As regular readers are aware, I completed an independent study on public policy and the arts for my business school program in the second half of the spring semester. What you might not have realized is that four of my recent mega-posts on this blog were actually written as assignments for that class: Deconstructing Richard Florida, On the Arts and Developing Communities, Reconstructing Florida, and On the Arts and Sustainability. Forcing myself to read the wealth of background material that went into those posts was an incredibly helpful, if challenging, exercise, and it’s one that I hope to continue in the future (more on that later this week). In the meantime, here’s a summary of my most important takeaways from my studies so far:
- The most robust evidence for the economic impact of the arts appears to be the relationship between the density of artistic activity and rising real estate prices in an area.
- There is some evidence for a connection between concentrations of artists and overall urban economic growth, but it is much weaker and the causal relationship has not been firmly established.
- Almost everyone who does or researches community cultural development for a living seems to think that networks of small, community-based arts organizations are more effective in building social, civic, and economic capital in cities than mammoth, flagship institutions. I have not seen much research to back up this opinion, with one exception: two studies show that community-based organizations, especially those with culturally-specific programming, appear to do a much better job reaching very poor neighborhoods than flagship institutions.
- Generally speaking, the more that the arts can be brought out of their shell and into broader, ongoing community stakeholder discussions, the more that both the arts and the community will benefit.
- The internet, while making it possible for more people than ever before to reach an audience and establish a public identity, may at the same time be making it harder for artists to make a full-time living from their work over the long term. Reconciling these two impacts might well be one of the major challenges of policymaking in the 21st century.

§ DATA BLOCK:
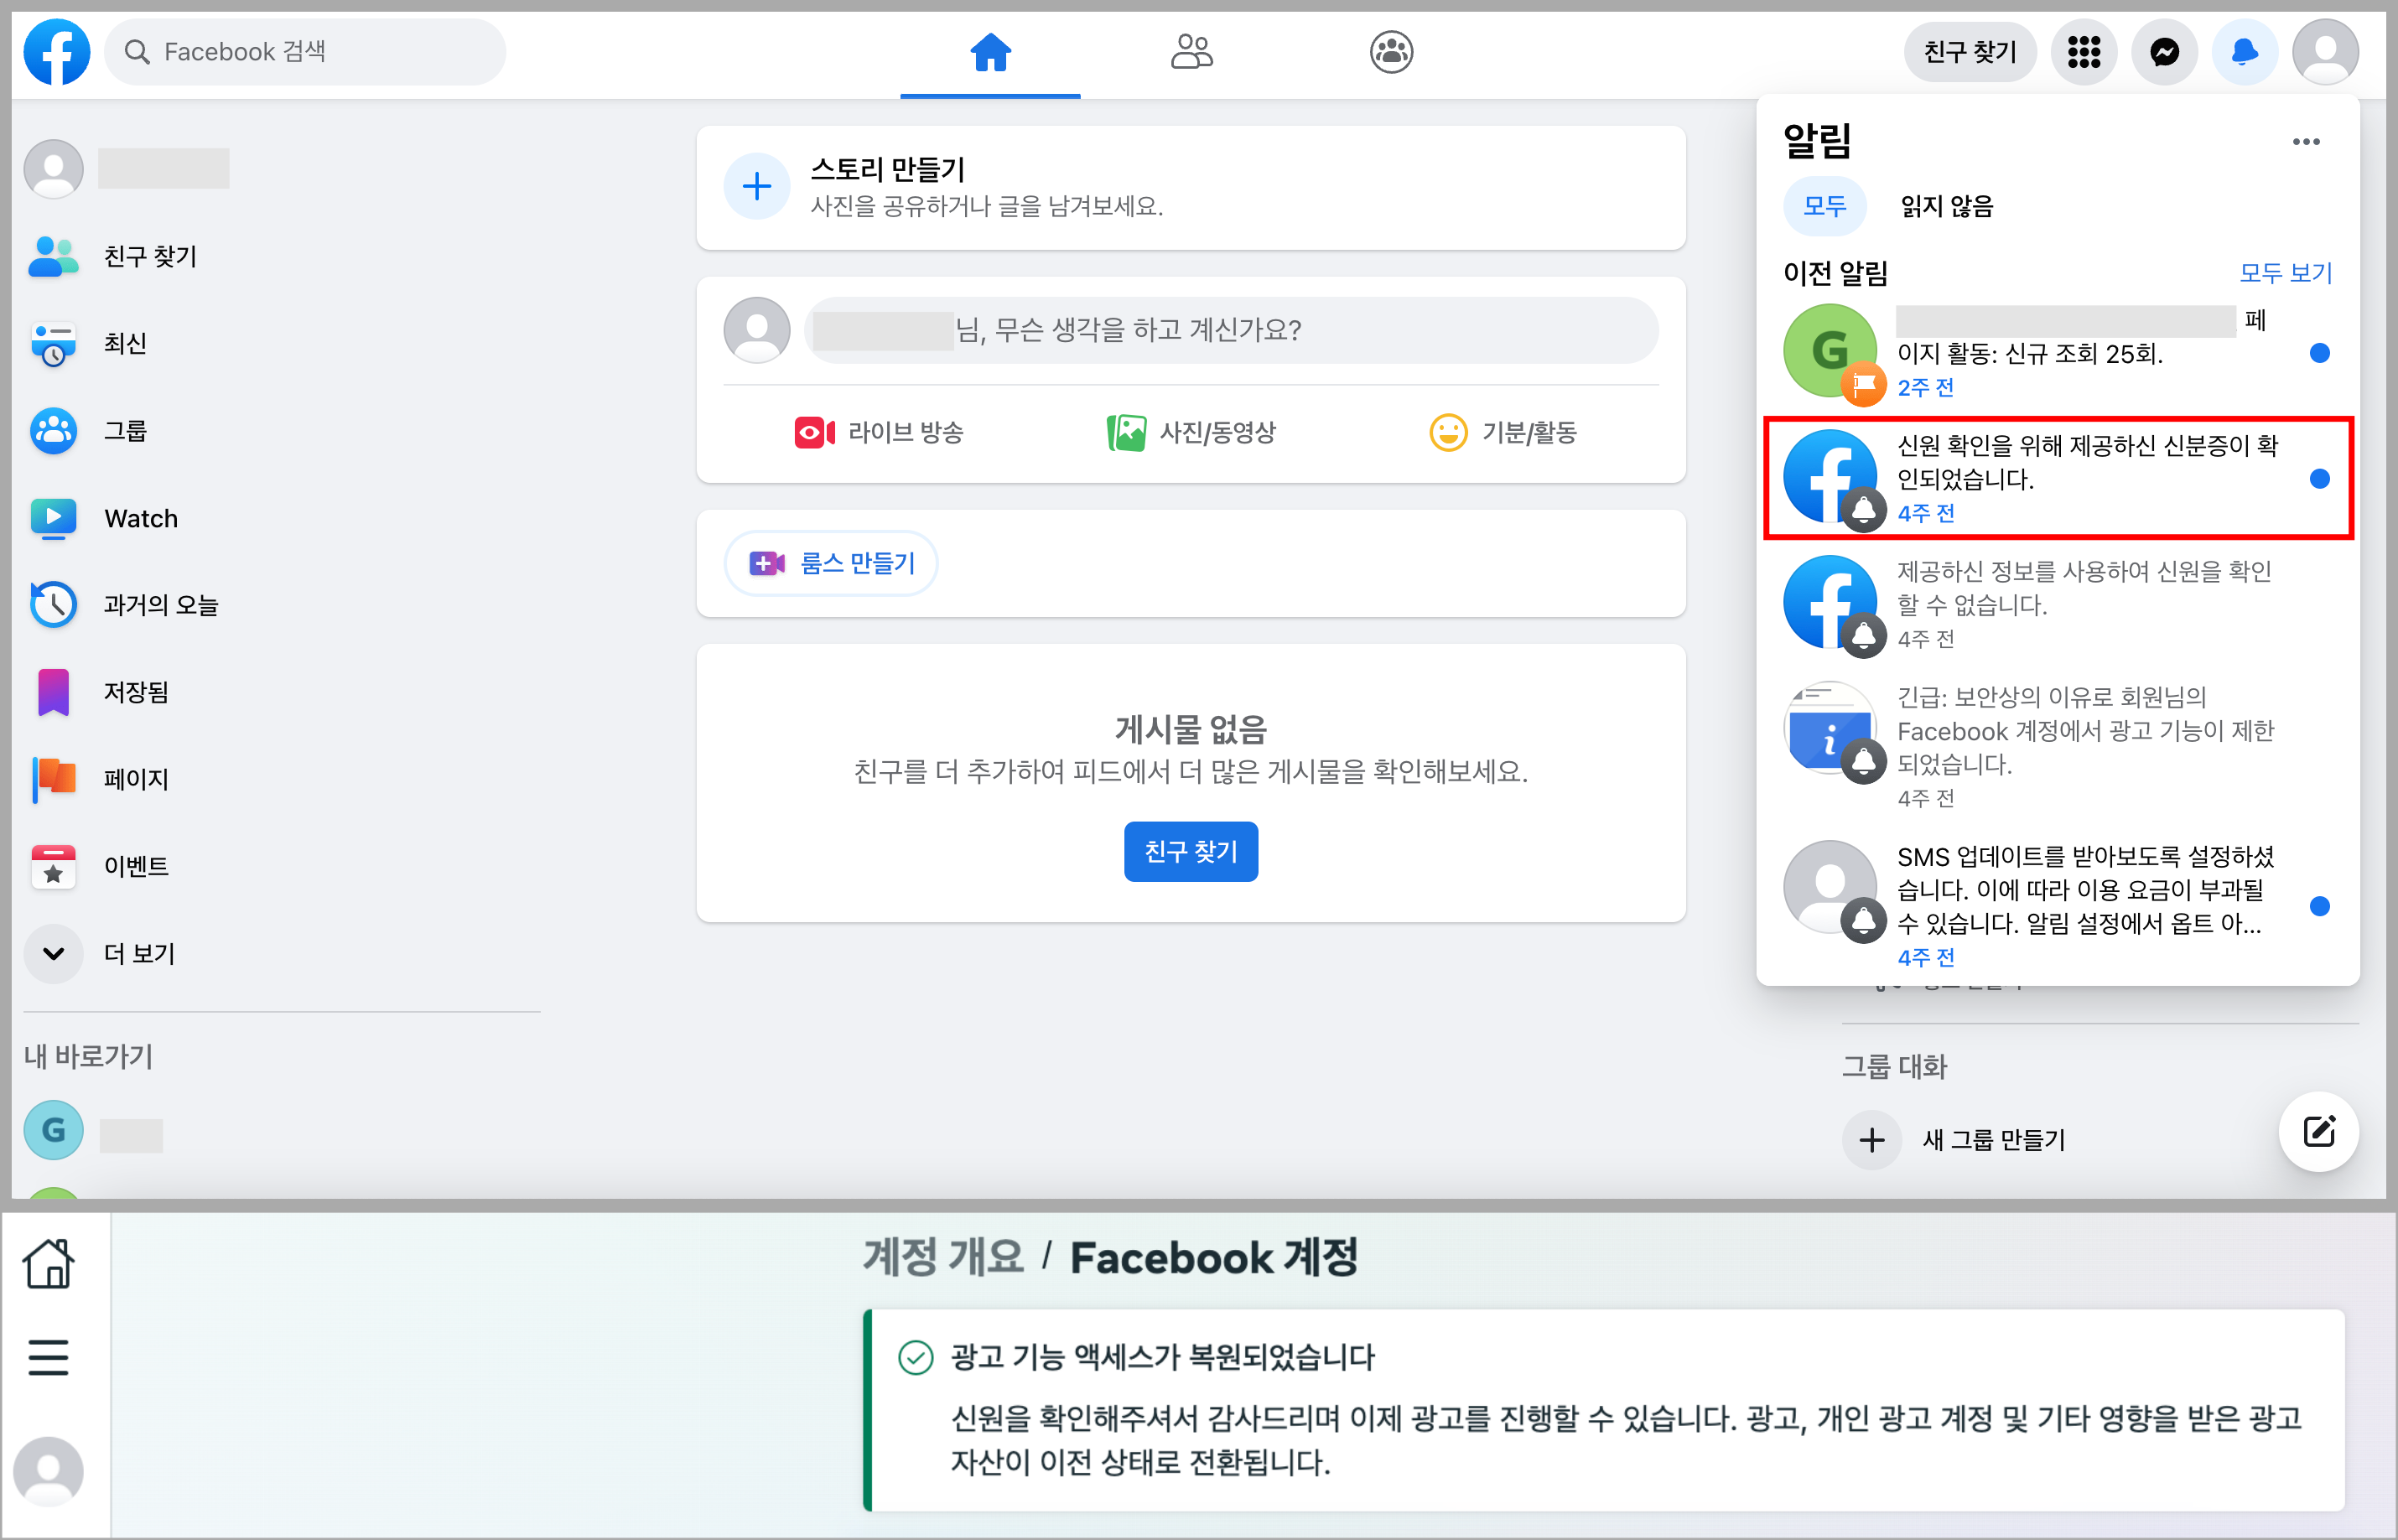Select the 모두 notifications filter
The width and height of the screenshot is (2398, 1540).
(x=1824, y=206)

§ STATED TASK: Copy the passage of the arts policy post from "- Generally speaking, the" up to and including "community will benefit.", word for word.

§ RESPONSE TO THE TASK:
- Generally speaking, the more that the arts can be brought out of their shell and into broader, ongoing community stakeholder discussions, the more that both the arts and the community will benefit.